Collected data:
▼▼▼

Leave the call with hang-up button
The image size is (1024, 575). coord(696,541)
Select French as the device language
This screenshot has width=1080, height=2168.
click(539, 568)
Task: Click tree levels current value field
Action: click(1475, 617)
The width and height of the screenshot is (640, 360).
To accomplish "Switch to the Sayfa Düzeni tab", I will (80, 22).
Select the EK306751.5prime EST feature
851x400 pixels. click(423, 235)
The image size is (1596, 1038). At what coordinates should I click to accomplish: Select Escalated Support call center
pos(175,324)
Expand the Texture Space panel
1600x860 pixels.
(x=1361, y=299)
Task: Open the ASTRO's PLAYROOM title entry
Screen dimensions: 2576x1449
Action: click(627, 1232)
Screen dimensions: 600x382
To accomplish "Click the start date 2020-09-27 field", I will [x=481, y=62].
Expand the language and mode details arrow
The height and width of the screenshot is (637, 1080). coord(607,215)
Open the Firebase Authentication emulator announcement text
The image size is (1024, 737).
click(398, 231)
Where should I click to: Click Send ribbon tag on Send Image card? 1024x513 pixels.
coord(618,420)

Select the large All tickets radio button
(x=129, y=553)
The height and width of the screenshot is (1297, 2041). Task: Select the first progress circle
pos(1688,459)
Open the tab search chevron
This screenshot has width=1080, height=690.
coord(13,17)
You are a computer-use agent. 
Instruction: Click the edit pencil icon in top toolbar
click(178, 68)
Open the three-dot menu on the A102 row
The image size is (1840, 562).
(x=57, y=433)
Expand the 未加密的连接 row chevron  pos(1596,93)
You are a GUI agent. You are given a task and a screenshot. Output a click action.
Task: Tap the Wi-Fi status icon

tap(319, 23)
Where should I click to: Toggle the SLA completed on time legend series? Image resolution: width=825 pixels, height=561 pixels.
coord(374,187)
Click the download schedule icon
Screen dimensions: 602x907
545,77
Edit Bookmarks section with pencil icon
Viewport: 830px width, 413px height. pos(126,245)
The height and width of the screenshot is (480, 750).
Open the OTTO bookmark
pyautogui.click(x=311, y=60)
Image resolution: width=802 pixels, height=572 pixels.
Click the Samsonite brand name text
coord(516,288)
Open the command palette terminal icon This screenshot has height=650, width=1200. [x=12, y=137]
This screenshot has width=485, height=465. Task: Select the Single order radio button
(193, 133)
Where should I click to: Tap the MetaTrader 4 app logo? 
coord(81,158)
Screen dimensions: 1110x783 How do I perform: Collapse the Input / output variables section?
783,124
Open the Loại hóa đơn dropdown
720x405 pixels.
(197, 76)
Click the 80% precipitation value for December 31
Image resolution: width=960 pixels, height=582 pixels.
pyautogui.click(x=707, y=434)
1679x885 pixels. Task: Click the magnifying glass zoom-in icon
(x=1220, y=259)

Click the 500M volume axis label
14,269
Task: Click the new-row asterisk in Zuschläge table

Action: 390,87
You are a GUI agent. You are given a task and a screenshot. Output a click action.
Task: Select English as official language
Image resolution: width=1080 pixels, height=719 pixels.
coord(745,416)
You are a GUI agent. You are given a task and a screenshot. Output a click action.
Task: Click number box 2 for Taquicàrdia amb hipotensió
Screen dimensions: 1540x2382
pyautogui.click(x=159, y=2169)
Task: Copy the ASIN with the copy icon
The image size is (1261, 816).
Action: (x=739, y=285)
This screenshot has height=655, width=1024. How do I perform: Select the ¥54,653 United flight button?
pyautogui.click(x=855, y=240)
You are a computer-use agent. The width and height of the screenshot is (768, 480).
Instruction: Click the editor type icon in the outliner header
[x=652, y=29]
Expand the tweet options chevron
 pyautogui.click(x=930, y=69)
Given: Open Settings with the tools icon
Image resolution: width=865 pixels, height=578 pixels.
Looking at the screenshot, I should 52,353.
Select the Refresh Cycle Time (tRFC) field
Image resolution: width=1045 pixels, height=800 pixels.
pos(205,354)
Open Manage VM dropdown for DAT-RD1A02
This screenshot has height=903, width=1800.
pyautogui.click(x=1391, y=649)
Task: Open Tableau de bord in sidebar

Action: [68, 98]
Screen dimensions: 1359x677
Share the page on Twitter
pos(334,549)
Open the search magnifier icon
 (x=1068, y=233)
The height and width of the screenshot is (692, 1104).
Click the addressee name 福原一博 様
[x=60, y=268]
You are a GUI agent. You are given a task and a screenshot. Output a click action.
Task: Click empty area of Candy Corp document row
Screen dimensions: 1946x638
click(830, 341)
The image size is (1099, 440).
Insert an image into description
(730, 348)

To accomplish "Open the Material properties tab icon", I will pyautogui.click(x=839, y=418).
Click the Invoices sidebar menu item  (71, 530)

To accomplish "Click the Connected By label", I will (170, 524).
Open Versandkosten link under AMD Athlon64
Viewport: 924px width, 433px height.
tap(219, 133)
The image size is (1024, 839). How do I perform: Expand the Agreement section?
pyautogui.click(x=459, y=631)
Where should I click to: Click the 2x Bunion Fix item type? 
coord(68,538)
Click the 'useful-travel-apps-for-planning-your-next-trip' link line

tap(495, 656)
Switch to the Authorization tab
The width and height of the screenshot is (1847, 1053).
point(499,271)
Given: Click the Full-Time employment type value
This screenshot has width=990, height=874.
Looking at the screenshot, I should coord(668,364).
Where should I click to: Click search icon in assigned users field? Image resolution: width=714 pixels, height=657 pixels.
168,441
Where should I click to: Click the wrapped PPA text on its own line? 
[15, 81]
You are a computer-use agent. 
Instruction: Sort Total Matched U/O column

▲▲▲

◆ ABOUT THIS EXERCISE: State how many lines of the entries above include the string "Switch". The reply is that number alone.

◆ TASK ANSWER: 2